Cristiano, 501 gols. E aí, quem foi o melhor Ronaldo?

Julio Gomes

01/10/2015 10h00

Cristiano Ronaldo não para. Meteu mais dois gols contra o Malmo, pela Champions League, ontem, e chegou a 501 na carreira. E 323 com a camisa do Real Madrid (em 308 jogos), onde chegou há seis aninhos. Igualou Raúl como maior artilheiro da história do clube, o Raúl Madrid, que jogou lá a vida toda ("só" dez anos mais que Cristiano).

501 gols em 753 jogos. São 2 gols a cada 3 jogos na carreira inteira.
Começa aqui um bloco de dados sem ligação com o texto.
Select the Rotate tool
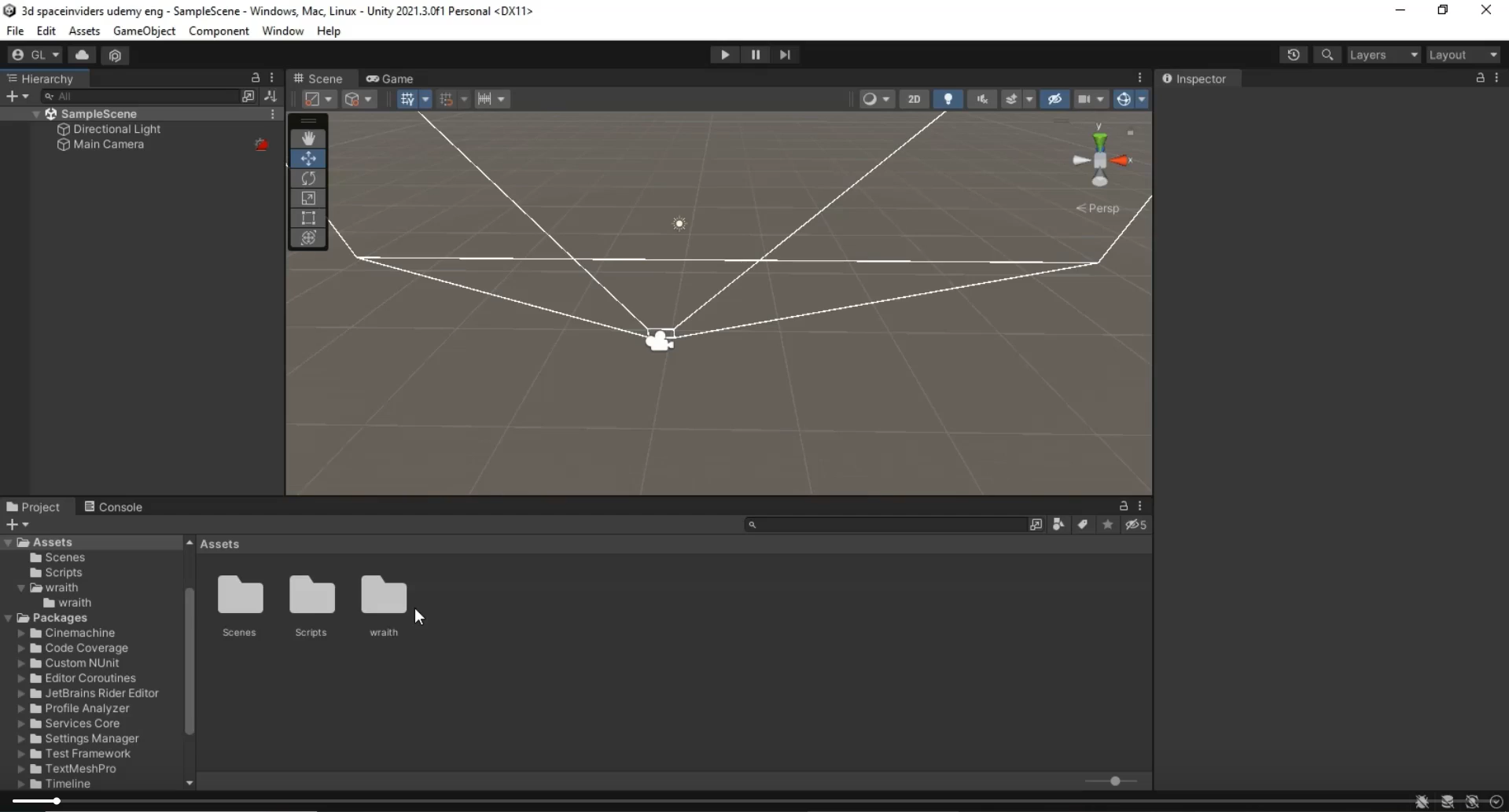 pyautogui.click(x=308, y=178)
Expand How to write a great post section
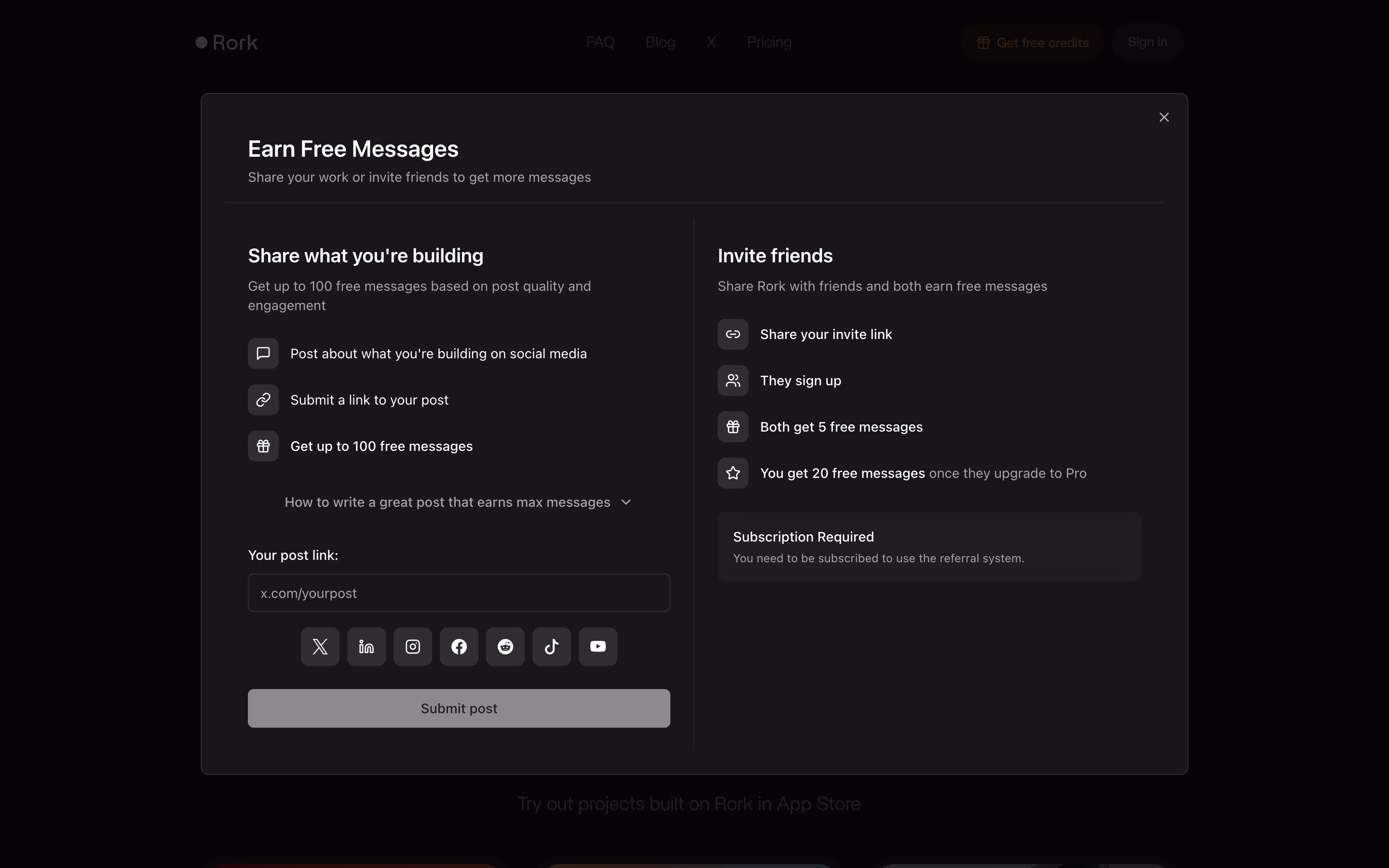This screenshot has width=1389, height=868. [447, 502]
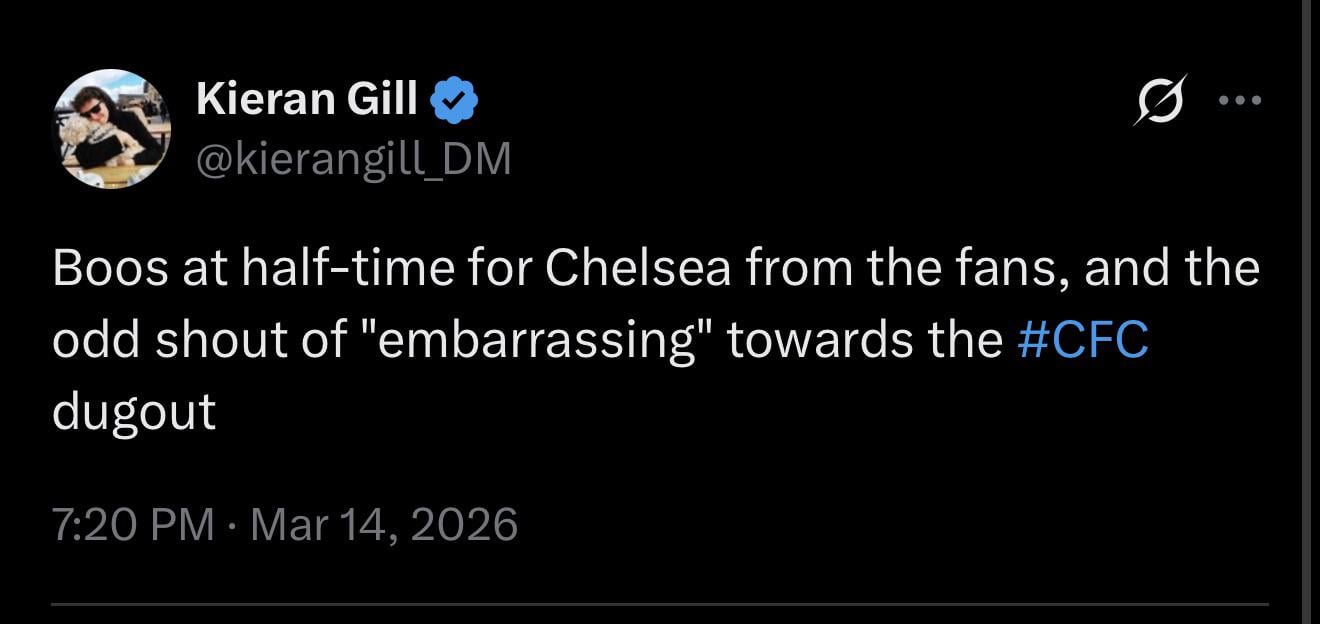
Task: Click the 7:20 PM timestamp
Action: point(133,524)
Jogando contra os melhores, no mais alto nível, nas melhores ligas. É um escândalo.

Sem querer desmerecer ninguém, mas aqui não tem gol contra combinado, casados contra solteiros, time de exército, etc e tal. Esses 500 gols do Cristiano Ronaldo foram todos (ou quase todos) televisionados para o mundo inteiro.

500 gols hoje em dia são mais ou menos equivalentes a 1000 gols em outros tempos. Não digo isso para comparar ninguém. Apenas para ressaltar o tamanho do feito.

"Ah, mas meteu gol no Malmo e no Las Palmas", dirão alguns.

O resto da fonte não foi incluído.